Para hacer las paces - que no la Paz, que hay que buscarla siempre- hace falta también una estrategia con los pies en tierra. Abrirse al otro, a los otros, y hacer la historia en vez de contarla o vivir de ella: poner el pasado al servicio del futuro y sacar adelante la experiencia que sigue abierta: poner a prueba la esperanza, que trabaje. Paso a paso: con un pie en tierra y otro en el aire. Dejando atrás los errores, y probando el sentido de la marcha pisando con determinación. Viviendo en compañía y compartiendo el camino que llevamos y nos lleva a la casa de todos nosotros. Celebrando en cada encuentro un anticipo de la Paz, que son las paces ¡Nada más y nada menos! O el camino que va - la paz en carne mortal- que se recoge en la Paz que está por ver y por venir después de todo. Y los otros -el prójimo- un anticipo del Otro si lo hay para nosotros pues nunca se sabe. Ya se verá. Y si no, ha valido la pena. Eso pienso y eso creo. Es lo que digo.

Una política realista tiene que ver con el poder... La realidad es la que es y, para cambiarla, hay que conocerla. No vivimos en el mejor de los mundos posibles y la buena política es para mejorarlo. No para lamentar lo que hay ni desear solamente la Paz sin hacer las paces con las manos en la masa. No sólo con la mano tendida y el corazón abierto, sino también usando del poder legítimo contra la violencia bruta cuando sea necesario. Los buenos políticos no ponen la otra mejilla, como los santos para ir al cielo. Los buenos políticos responden de la paz en la tierra, y no pueden permitirse seguir ese consejo cuando está en juego la paz en el mundo que habitamos. Dejarían de ser buenos políticos y hasta personas buenas y responsables.
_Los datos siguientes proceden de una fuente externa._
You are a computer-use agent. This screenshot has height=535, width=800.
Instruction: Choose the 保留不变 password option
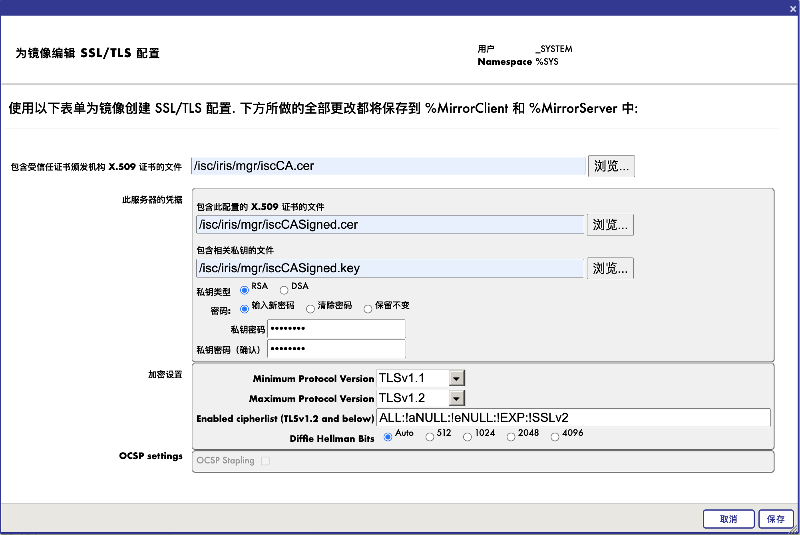(x=368, y=309)
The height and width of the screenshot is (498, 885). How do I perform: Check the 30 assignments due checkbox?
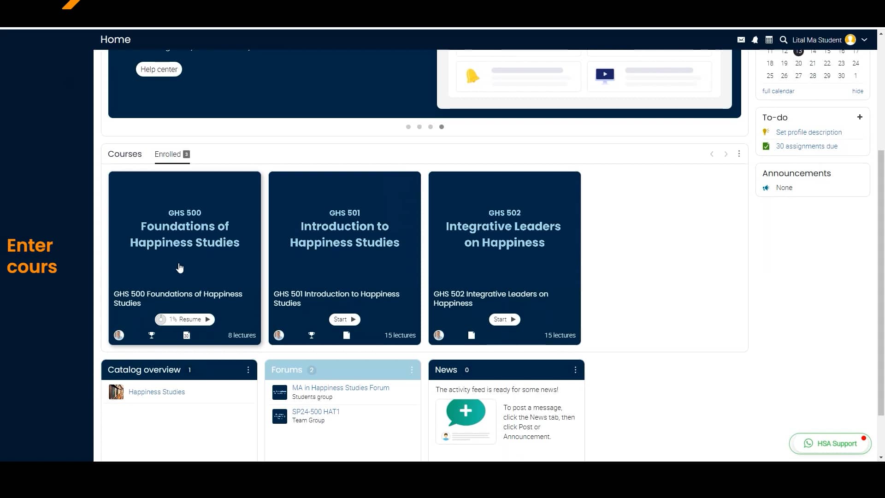766,146
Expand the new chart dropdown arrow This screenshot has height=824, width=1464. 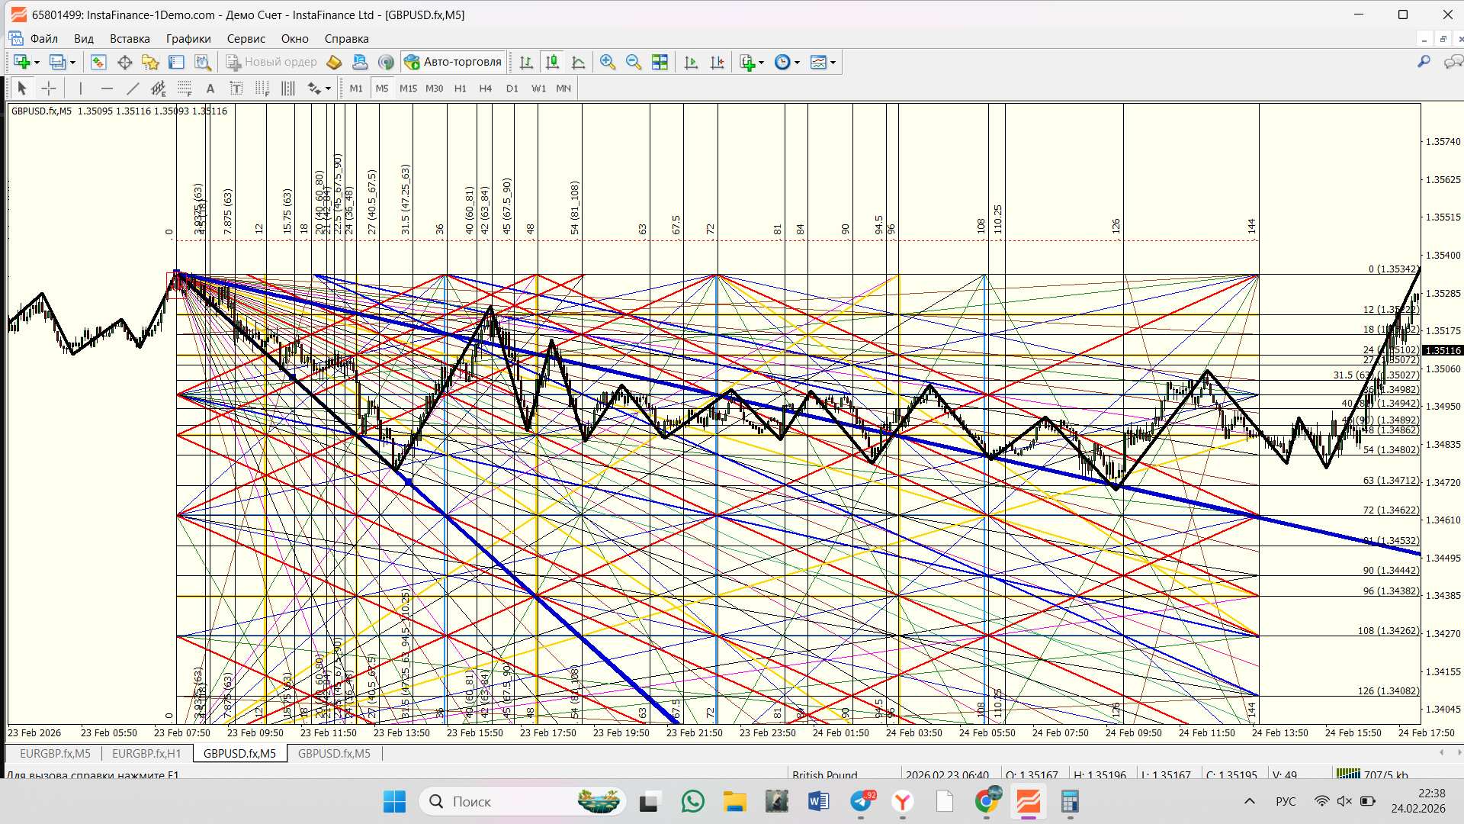(37, 63)
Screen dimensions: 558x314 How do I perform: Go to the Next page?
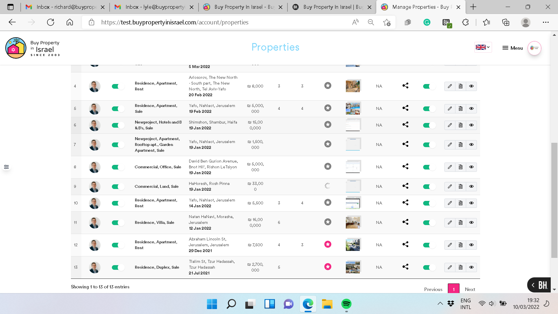470,289
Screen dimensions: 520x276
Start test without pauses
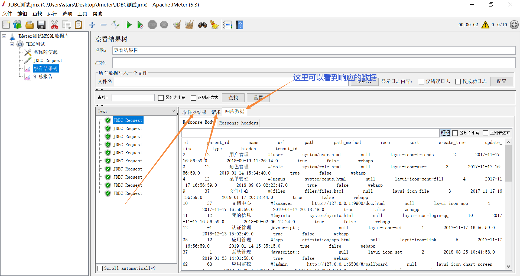point(140,25)
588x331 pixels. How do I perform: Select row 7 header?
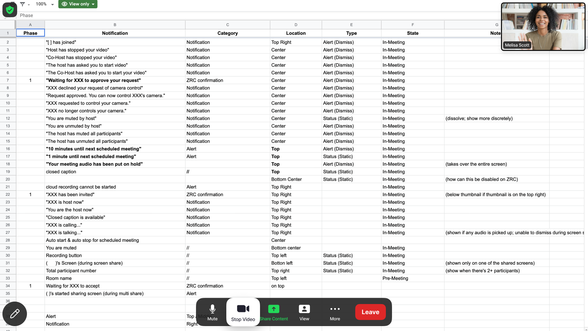point(8,80)
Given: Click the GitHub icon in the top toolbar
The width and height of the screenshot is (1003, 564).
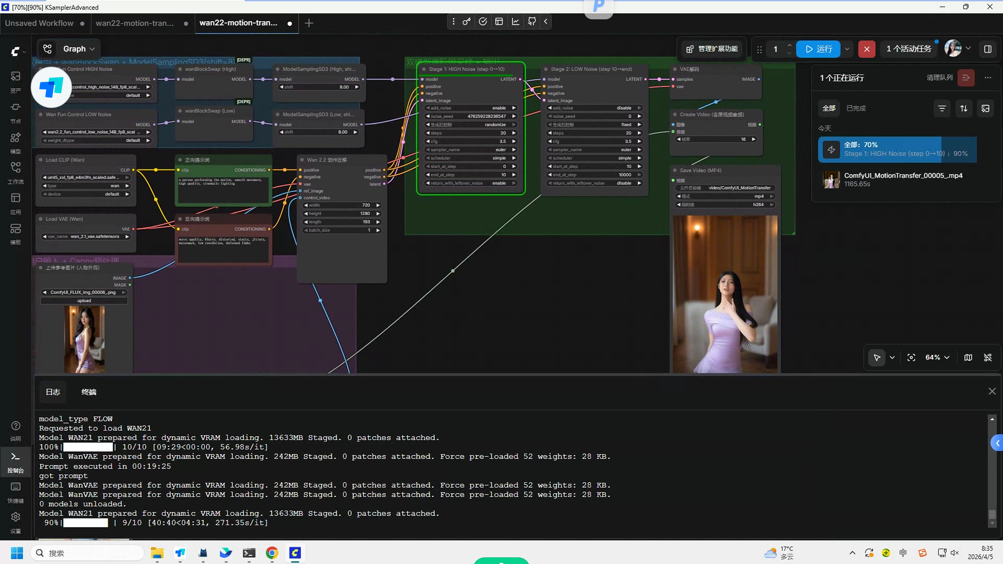Looking at the screenshot, I should 531,21.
Vivir dentro de un orden es lo menos que podemos pedir y, por tanto, vivir bajo la misma ley. Pero puesta la ley, puesta la trampa. Lo que justifica, contra los tramposos, el poder legítimo que haga valer la ley. Pero un orden perfecto, efectivamente justo, es en la práctica imposible dada la condición humana. Con estos mimbres -y no hay otros- no es posible otra cesta que una democracia imperfecta hecha con demócratas más o menos perfectos. Que todos seamos iguales bajo la misma ley, sin excepciones, y que la pague quien sea cuando la hace depende del pueblo soberano; es decir, de todos los ciudadanos en principio y más de los que más pueden. O de la mayoría. Porque en definitiva vivir dentro de un orden establecido depende del poder que lo establece. Pero el poder, de suyo, no tiene límites: hace todo lo que puede hasta que es limitado por otro. Por tanto la mejor democracia, para ser más perfecta, debería ser más igual en el reparto del poder entre los miembros del pueblo soberano. Pero esto sólo es posible en la medida en que espiremos a superar lo menos que podemos pedir: un orden efectivo bajo la misma ley, deseando lo más que podamos desear con toda el alma. Y eso, compañeros, es nada más y nada menos que vivir en libertad por encima de la ley. Mírese como se mire el amor es la perfección de la justicia, el colmo, la vida a rebosar. Y la estrella que nos guía... aunque no se toque.